■ DOCUMENT TEXT:
De Havilland Moths were British-designed light aircraft produced between the early 1920s and the 1950s for the civilian and military markets. They were named after their early iteration’s wings, which could fold backwards against the fuselage – like a moth. Thirteen models were produced; the best known are the Gipsy and Tiger (in which second world war RAF pilots learned to fly), and 250 of the nearly 9,000 original Tiger Moths are still flying. The attraction for collectors lies in their fun coupled with steadiness of value. Keep one in good shape, and in the short to medium term you’ll likely sell it for what you paid.
“Buy for £45,000 today, and it’ll need a lot of work. Average planes cost £60-70,000, good ones around £85,000,” says Stuart McKay, secretary and 1975 founder member of the UK-based de Havilland Moth Club, the buying and ownership go-to. He adds that a good plane will likely have had its wing fabric and fuselage replaced – which costs around £30,000. On top of that is airframe and engine work. The club lists a California-hangared Tiger Moth for $95,000.
We’re often encouraged to have experiences over possessions and Moths provide an opportunity for both. In his book The Moth and the Mountain, author Ed Caesar tells how, in 1933, Maurice Wilson, who had no flying or mountaineering experience, flew a Gipsy Moth from the UK to the Himalayas to join the race to scale Everest. Only a Moth would suit the derring-do of the task, or fit the story. And the combination of Moths’ pluck, simplicity and romance remains today.
Former Boeing pilot Jonathan Turnbull, from Hampshire, fell in love with Moths as a boy and, having spent years flying airliners, wanted to evoke those younger days. He bought his Tiger Moth for just under £85,000, and is now a member of the Tiger Nine formation flying team. In 2019, he piloted one of 13 Moths from the UK to take part in a show in Switzerland: “It was around 15 hours’ flying for a 15-minute display, which took place during a heavy shower….” Such is Mothlife.
Illinois-based Tom Peterson notes that flying his 60kts Tiger Moth from California to Illinois took more than 26 hours versus three-and-a-half hours on a Boeing 757. But it was worth it. He also recounts a more hairy experience. “Flying back from Washington DC the crankshaft broke, the propeller departed flight, smashing the engine cowling and striking the wing.” He adds: “That propeller hangs in my sunroom porch today.”

■ GIVEN MATERIAL:

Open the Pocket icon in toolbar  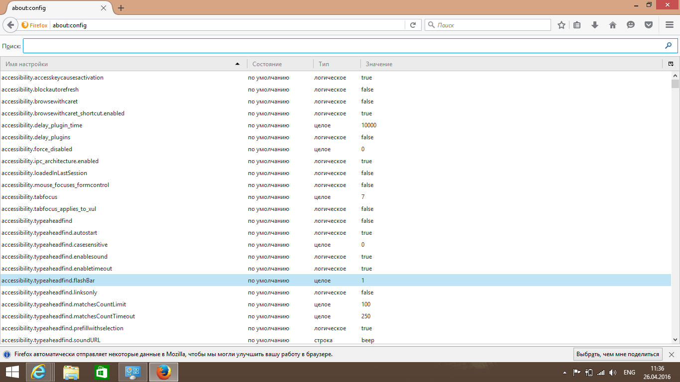pyautogui.click(x=649, y=25)
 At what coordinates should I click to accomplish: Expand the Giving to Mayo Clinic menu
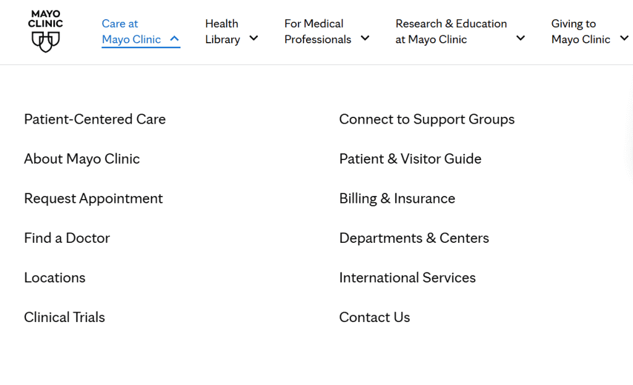[x=624, y=38]
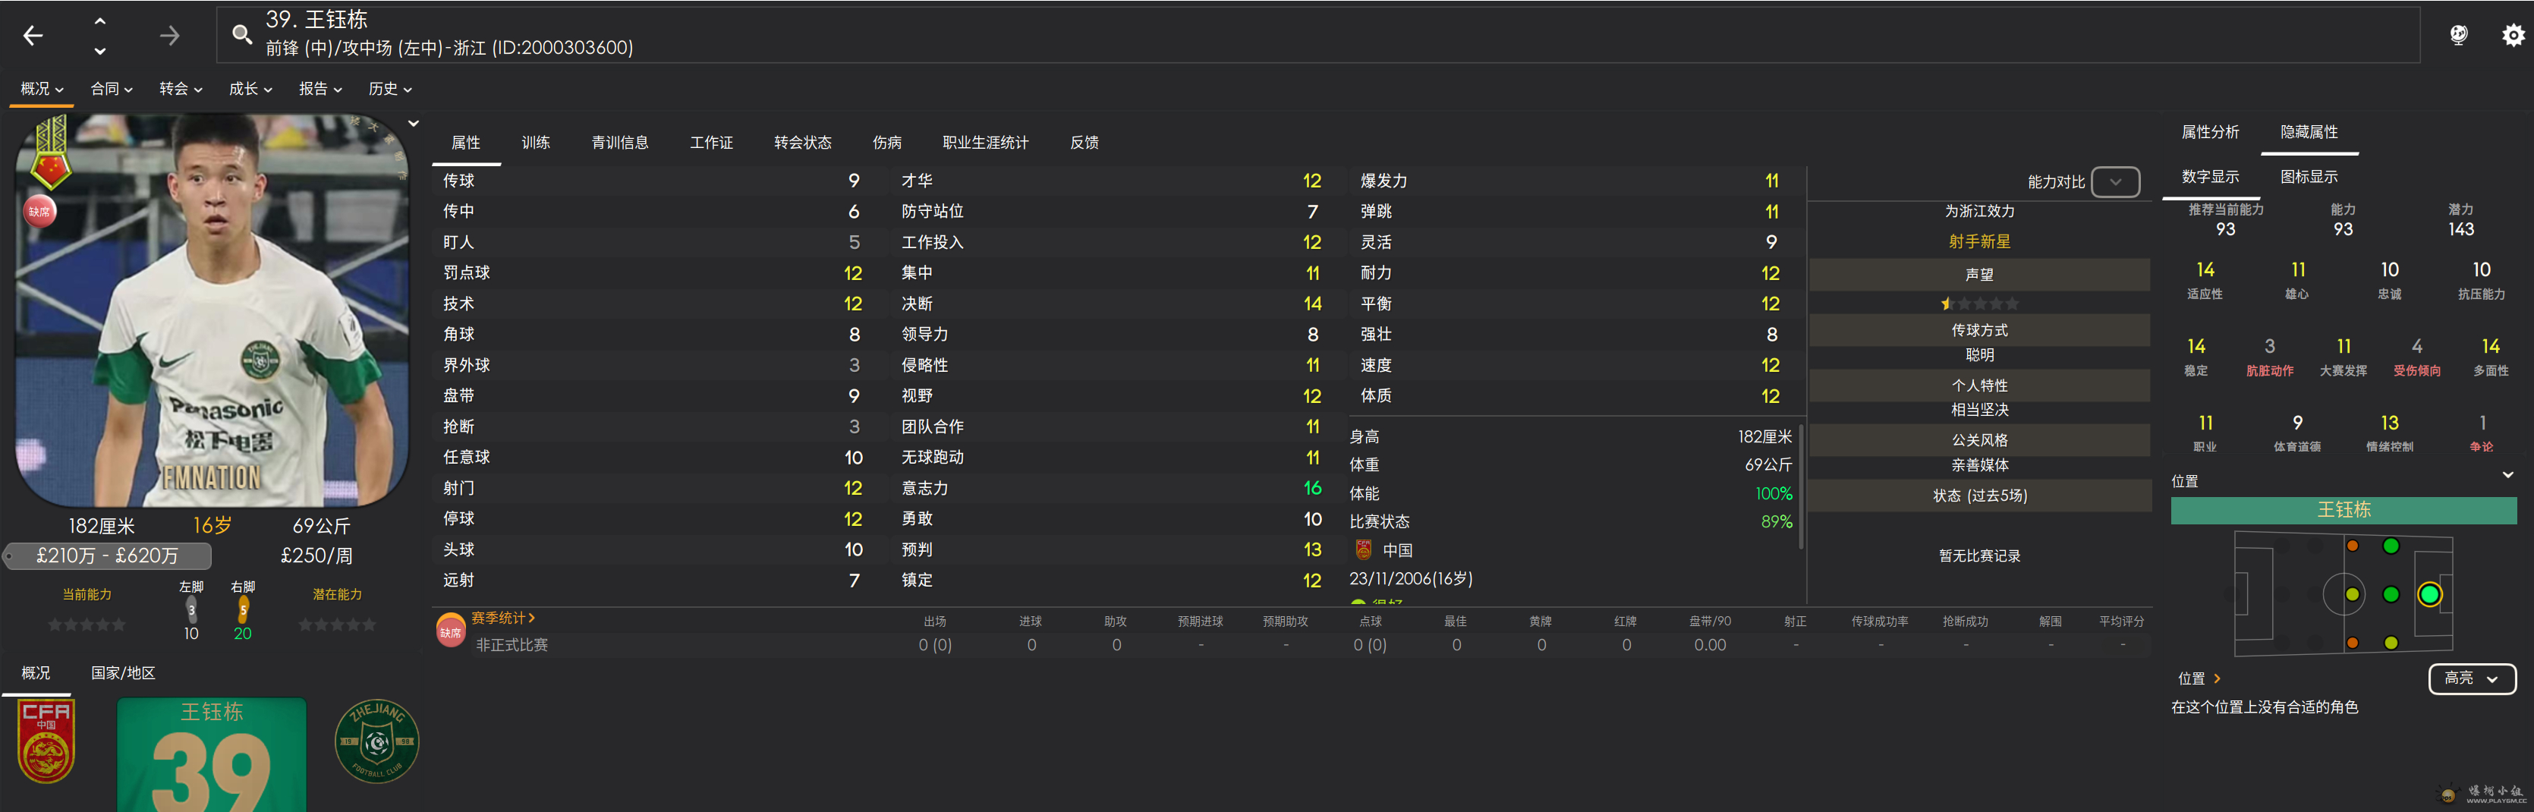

■ SET TASK 1: Name every person identified by name in the de Havilland Moths article.
■ SET TASK 2: Carry the de Havilland Moths article forward, picking up after its final sentence.

■ RESULT 1: Stuart McKay, Ed Caesar, Maurice Wilson, Jonathan Turnbull, Tom Peterson

■ RESULT 2:
Moths, he reassures, are inexpensive to own and operate – simple, strong and consuming eight gallons of fuel and one quart of oil per hour. Parts are easily available, as their basic architecture is shared with other de Havilland aircraft: “Including maintenance, allow $300 an hour for an active aeroplane.” For potential US buyers, California’s Platinum Fighter Sales currently has a 1939 DH82c Moth (with only 19 hours’ flying since restoration) for $65,000.
Northamptonshire farmer Stuart Beaty uses his Tiger Moth for practical purposes. “I fly between farms and around the countryside,” he says. “It’s great for crop inspection as it’s fairly slow.” Servicing costs around £2,000 a year, continues Beaty, plus fuel and oil. “Insurance is high for inexperienced pilots, but reduces with experience, at between £1,000-£2,000 a year.” Occasionally, he breaks with routine and takes flight for a real adventure: he’s flown a Tiger around Southern Africa, and taken another down the Nile as far as Khartoum. His plane also counts some illustrious passengers in its transportation history: King Charles flew in it in 1980.
A restoration can be pricey but not as eye-watering as a Spitfire. It cost Indianapolis-based Alan Reber $90,000 and two years to repair his Tiger Moth, which was built in 1940. He now flies 50-75 hours annually. His buying tip is sobering: “Make serious enquiries into the history of that aircraft, then ask yourself if this is really the type of aeroplane you want? It’s not for everyone.” He bought his from Australia; controller.com has three Moths listed in Australia from A$100,000 (about £57,000).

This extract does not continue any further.